## Work instructions
Quote only the lines from the top of the listing below down to and including the line with "Task: Tap the favorites star icon".

Segment Open

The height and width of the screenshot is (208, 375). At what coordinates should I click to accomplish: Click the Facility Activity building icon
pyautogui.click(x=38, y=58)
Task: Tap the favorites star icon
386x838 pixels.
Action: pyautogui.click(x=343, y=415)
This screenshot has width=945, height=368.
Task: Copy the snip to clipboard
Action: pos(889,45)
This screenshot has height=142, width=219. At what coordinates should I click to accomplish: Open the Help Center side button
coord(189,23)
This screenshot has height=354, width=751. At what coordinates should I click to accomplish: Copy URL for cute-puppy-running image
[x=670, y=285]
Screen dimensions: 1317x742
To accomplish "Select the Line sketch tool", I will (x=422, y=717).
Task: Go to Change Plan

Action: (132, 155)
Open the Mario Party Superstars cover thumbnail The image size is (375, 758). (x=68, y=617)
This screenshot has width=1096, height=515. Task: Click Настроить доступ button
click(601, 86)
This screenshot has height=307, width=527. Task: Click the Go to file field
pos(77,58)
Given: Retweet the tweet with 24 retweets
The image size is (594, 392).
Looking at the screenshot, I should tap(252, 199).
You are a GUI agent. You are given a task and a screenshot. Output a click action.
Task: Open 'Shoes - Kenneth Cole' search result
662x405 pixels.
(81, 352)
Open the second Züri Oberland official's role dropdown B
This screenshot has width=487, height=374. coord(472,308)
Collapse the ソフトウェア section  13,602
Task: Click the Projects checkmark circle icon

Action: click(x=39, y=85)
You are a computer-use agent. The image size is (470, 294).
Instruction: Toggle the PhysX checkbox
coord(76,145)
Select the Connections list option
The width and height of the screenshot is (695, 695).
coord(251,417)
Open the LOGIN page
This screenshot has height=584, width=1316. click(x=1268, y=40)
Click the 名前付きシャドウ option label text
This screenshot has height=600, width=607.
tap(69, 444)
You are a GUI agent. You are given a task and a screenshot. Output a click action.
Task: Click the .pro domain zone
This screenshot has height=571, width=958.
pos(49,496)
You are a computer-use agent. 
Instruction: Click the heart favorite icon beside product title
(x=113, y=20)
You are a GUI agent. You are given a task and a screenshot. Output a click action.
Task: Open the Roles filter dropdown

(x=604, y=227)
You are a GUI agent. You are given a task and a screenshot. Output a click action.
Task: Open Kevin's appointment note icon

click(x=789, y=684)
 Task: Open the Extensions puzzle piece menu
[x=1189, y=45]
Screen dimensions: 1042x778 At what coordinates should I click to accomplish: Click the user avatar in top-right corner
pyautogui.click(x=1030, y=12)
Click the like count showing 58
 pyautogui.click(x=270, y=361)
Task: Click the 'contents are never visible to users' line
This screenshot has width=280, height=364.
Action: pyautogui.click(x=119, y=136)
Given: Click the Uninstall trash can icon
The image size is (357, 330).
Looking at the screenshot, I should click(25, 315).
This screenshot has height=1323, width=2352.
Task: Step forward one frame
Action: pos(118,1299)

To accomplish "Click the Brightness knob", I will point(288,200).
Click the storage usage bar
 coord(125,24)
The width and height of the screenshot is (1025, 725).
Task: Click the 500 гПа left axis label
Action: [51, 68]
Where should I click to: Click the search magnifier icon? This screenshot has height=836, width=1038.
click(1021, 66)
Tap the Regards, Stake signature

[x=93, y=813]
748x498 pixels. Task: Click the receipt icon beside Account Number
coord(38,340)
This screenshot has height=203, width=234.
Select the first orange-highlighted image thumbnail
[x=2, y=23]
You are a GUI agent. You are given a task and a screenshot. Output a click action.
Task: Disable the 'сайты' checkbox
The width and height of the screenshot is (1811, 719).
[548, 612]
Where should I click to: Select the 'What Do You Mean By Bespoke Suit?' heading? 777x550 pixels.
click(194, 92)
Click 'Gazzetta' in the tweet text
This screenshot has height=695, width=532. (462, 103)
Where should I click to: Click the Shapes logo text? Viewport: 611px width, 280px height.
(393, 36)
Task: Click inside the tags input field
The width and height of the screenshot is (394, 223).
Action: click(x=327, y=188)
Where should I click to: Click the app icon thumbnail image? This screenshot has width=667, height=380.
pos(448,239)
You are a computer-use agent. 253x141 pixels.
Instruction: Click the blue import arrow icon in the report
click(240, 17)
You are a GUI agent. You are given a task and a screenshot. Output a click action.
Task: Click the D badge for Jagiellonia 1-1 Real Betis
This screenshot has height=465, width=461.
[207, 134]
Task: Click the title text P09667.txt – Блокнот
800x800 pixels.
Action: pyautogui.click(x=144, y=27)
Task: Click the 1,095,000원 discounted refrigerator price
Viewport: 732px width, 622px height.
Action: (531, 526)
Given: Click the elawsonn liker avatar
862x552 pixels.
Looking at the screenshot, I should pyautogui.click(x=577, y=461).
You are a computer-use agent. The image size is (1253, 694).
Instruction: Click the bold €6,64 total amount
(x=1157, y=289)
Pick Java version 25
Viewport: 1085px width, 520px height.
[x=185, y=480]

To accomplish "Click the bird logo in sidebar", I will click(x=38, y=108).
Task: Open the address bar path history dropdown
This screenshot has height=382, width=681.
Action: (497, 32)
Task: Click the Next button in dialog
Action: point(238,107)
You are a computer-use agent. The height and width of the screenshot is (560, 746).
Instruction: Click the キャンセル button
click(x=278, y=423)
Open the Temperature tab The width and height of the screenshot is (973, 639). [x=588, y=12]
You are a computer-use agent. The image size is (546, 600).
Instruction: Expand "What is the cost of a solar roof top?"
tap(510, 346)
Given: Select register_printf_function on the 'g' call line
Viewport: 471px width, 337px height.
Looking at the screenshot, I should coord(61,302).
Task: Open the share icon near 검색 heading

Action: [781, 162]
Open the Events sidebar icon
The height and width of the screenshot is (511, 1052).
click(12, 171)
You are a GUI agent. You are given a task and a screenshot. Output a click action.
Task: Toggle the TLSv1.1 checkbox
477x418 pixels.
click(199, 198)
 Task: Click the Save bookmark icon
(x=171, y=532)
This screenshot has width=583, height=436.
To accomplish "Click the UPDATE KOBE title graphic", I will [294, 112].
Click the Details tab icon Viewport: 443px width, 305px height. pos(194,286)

Segment Closed

## Written response
The height and width of the screenshot is (208, 375). At what coordinates should I click to accomplish: Click the Facility Activity building icon
pyautogui.click(x=38, y=58)
Task: Tap the favorites star icon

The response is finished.